If audio prompt is need for alert events and turn-by-turn navigation in navigation mode, create a navigation session with both alert and audio components enabled.

// enable both alert and audio components in navigation session
auto* navigationSession = navigationService->startNavigation(route);

There are two styles of audio prompt content, one is text with optional information about current road conditions, and the other is just a tone sound with no such information.

Before playing audio instructions in text style, you should assemble the sentence by replacing placeholders in the text with either orthographic or phonemic contents.

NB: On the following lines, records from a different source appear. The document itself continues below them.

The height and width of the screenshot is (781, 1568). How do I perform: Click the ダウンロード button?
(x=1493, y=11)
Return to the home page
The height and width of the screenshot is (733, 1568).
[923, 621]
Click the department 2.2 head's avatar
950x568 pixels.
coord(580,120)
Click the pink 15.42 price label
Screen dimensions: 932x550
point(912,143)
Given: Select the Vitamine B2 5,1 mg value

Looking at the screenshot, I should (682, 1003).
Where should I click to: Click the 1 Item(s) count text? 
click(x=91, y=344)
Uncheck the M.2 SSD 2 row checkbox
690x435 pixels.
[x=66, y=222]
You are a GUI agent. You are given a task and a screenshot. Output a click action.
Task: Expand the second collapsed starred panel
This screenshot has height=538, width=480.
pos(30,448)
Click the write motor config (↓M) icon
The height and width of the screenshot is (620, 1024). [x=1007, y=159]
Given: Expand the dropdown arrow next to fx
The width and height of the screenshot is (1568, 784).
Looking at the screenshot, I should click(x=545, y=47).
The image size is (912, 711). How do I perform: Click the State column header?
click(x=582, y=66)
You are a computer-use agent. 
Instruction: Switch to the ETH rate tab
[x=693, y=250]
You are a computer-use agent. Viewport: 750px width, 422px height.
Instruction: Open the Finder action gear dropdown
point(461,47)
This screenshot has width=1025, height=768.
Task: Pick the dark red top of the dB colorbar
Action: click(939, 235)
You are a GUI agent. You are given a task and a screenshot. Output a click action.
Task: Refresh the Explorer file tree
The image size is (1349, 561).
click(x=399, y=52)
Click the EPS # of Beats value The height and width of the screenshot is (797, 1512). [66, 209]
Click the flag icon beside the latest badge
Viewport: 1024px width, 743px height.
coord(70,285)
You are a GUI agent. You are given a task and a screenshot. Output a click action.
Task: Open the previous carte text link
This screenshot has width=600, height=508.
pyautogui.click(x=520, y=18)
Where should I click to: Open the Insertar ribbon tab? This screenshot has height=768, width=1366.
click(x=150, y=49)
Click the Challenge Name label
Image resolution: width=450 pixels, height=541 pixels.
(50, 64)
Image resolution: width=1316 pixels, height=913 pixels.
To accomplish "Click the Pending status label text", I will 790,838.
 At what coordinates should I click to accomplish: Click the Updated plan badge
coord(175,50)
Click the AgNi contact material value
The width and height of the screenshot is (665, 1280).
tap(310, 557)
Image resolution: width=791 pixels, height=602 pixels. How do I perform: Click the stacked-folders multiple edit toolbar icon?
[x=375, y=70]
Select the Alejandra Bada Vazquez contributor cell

void playAudioInstruction(const tn::drive::models::v1::AudioInstruction& instruction)
{
    if (instruction.style == tn::drive::models::v1::AudioInstruction::PromptStyle::Text)
    {
        const auto& tokens = instruction.tokens();
        auto sentence = instruction.sentence;
        uint32_t index = 1;
        for (const auto& token : tokens)
        {
            if (token.phoneme.empty())
            {
                // use orthography if there's no phoneme
                sentence = replaceTokenWithOrthography(sentence, index, token.orthography, token.orthography_code);
            }
            else
            {
                // use phoneme for better speech result
                sentence = replaceTokenWithPhoneme(sentence, index, token.phoneme, token.phoneme_code);
            }
            index++;
        }
        ttsEngine.playText(sentence);
    }
    else if (instruction.style == tn::drive::models::v1::AudioInstruction::PromptStyle::Tone)
    {
        ttsEngine.playTone();
    }
}

// Following sample code shows how to replace tokens with orthography
// replacing it with phoneme in similar way except that escape sequences and language tags are usually needed
std::string replaceTokenWithOrthography(
    const std::string& sentence, uint32_t tokenIndex, const std::string& orthography, const std::string& orthographyCode)
{
    std::ostringstream oss;
    oss << "%" << tokenIndex << "%";
    const auto token = oss.str();

    const auto pos = sentence.find(token);
    if (pos != std::string::npos)
    {
        const auto firstHalf = sentence.substr(0, pos);
        const auto secondHalf = sentence.substr(pos + token.size(), sentence.size() - pos - token.size());
        // NOTICE: how to assemble the sentence for the TTS engine to recognize orthography content with language code
        // depends on the specification of the engine you use. Here we just ignore the language code for example purpose.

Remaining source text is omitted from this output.